*** Opening of WORKING DATA ***

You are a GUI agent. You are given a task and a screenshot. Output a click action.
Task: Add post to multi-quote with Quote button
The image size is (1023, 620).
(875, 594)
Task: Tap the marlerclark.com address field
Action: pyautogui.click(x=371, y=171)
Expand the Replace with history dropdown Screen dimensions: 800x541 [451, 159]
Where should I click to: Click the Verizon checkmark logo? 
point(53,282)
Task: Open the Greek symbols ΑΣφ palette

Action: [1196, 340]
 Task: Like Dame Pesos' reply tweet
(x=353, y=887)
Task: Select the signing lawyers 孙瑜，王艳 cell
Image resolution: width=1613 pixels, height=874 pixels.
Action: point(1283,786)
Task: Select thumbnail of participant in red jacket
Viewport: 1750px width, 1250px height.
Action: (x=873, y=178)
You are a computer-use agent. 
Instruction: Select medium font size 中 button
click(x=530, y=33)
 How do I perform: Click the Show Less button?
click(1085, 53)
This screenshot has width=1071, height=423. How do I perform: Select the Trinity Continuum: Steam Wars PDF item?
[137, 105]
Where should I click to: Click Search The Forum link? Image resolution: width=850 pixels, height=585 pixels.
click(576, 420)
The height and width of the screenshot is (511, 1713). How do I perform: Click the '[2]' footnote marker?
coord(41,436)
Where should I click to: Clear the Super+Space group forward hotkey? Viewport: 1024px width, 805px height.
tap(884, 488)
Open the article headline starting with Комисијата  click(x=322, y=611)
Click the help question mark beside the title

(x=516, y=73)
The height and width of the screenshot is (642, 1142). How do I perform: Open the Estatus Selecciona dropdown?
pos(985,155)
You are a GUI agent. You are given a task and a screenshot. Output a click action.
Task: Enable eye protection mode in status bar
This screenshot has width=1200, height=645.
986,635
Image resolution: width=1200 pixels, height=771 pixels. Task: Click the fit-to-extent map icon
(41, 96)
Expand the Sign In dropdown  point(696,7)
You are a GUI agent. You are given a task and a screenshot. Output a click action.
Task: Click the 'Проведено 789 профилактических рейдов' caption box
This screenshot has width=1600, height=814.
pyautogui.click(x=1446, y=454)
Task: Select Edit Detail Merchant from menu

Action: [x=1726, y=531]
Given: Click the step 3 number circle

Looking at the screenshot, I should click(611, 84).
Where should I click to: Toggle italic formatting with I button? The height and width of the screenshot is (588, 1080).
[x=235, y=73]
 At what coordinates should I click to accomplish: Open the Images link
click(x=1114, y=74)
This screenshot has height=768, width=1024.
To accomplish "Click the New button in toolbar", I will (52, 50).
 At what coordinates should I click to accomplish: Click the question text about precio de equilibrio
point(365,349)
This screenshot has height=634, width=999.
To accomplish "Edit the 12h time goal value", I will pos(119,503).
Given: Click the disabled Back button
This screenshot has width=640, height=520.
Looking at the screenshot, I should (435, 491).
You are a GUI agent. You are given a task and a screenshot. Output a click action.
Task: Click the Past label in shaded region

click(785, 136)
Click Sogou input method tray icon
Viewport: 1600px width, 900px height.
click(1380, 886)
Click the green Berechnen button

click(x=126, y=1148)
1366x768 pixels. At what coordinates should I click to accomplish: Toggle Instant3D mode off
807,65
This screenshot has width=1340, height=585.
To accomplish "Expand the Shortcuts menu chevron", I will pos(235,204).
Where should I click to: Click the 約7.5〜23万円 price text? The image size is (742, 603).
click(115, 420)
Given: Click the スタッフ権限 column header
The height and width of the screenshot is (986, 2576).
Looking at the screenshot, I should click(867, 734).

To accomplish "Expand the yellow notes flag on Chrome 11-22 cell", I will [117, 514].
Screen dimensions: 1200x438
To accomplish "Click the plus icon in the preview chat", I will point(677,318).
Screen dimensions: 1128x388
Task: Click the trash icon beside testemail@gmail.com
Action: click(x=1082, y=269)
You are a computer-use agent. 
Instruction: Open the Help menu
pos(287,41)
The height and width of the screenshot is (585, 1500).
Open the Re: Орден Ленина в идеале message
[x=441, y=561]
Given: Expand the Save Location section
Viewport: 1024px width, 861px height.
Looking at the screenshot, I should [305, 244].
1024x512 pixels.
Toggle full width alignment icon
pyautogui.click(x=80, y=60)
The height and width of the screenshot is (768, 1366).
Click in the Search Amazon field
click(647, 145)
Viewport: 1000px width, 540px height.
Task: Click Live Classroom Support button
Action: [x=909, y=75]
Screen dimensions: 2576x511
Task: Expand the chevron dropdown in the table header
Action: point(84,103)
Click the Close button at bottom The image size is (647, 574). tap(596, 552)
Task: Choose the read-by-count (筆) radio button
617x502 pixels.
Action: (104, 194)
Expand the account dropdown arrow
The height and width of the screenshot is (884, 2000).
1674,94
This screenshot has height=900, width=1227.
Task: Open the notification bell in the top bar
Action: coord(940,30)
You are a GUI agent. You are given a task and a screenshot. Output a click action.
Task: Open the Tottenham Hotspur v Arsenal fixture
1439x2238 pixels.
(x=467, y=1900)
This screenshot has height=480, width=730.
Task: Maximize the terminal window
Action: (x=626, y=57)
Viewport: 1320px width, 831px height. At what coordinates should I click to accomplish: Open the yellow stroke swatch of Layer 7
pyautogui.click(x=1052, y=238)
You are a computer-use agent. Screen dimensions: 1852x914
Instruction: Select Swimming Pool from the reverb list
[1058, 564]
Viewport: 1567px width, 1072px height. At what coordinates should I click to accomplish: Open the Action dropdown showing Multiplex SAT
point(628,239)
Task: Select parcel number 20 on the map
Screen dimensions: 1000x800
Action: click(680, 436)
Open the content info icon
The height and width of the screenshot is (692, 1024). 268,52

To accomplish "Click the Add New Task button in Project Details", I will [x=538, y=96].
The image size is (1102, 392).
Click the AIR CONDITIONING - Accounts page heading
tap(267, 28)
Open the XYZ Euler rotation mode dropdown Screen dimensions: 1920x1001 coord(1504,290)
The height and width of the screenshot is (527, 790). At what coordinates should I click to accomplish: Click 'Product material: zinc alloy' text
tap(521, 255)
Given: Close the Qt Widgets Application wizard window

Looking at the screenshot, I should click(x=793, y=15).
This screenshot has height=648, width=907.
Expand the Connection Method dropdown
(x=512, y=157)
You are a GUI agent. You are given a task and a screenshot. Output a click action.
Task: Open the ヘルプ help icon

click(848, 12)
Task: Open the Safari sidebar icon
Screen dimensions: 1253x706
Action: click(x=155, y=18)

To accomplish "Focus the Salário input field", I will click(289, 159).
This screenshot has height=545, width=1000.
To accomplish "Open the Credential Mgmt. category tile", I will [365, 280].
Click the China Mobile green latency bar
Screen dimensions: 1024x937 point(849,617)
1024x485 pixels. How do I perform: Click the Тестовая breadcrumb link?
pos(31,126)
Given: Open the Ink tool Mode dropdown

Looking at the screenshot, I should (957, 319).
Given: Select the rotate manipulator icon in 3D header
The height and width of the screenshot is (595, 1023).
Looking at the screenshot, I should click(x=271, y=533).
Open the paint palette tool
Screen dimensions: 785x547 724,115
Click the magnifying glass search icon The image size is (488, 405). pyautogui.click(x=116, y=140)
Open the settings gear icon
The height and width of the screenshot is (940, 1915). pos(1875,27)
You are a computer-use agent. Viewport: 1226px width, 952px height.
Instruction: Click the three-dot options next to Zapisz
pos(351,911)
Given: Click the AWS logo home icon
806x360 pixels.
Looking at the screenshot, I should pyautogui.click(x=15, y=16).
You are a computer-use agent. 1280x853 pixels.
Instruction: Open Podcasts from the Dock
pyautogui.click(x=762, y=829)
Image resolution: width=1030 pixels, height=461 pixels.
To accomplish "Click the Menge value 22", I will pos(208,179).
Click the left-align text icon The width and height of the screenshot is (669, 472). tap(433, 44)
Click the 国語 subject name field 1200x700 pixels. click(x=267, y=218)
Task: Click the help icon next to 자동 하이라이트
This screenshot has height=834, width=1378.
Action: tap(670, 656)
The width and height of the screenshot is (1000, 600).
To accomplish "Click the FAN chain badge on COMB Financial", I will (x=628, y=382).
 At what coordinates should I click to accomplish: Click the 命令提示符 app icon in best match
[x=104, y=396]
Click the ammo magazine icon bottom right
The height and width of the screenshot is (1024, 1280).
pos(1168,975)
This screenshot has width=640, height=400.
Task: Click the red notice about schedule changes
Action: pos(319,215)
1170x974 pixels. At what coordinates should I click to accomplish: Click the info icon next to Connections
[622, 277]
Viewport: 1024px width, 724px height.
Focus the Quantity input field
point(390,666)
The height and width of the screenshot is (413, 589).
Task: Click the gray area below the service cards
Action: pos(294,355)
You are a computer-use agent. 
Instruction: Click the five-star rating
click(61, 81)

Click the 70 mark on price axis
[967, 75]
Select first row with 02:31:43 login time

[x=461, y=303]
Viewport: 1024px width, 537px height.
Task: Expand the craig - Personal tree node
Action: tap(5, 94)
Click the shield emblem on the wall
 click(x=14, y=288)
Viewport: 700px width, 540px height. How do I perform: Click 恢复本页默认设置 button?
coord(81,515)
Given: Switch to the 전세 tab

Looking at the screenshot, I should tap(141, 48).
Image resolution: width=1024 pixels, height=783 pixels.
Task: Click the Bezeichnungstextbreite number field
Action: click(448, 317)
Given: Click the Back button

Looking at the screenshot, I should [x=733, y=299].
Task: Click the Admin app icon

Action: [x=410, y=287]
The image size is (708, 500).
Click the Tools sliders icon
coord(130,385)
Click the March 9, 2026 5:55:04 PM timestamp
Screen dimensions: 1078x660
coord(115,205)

*** Close of WORKING DATA ***

▸ AIM OF THE TASK
Each line holding "value" in the records should be copied out.

▸ WORKED SOLUTION
To accomplish "Edit the 12h time goal value", I will pos(119,503).
To accomplish "Click the Menge value 22", I will pos(208,179).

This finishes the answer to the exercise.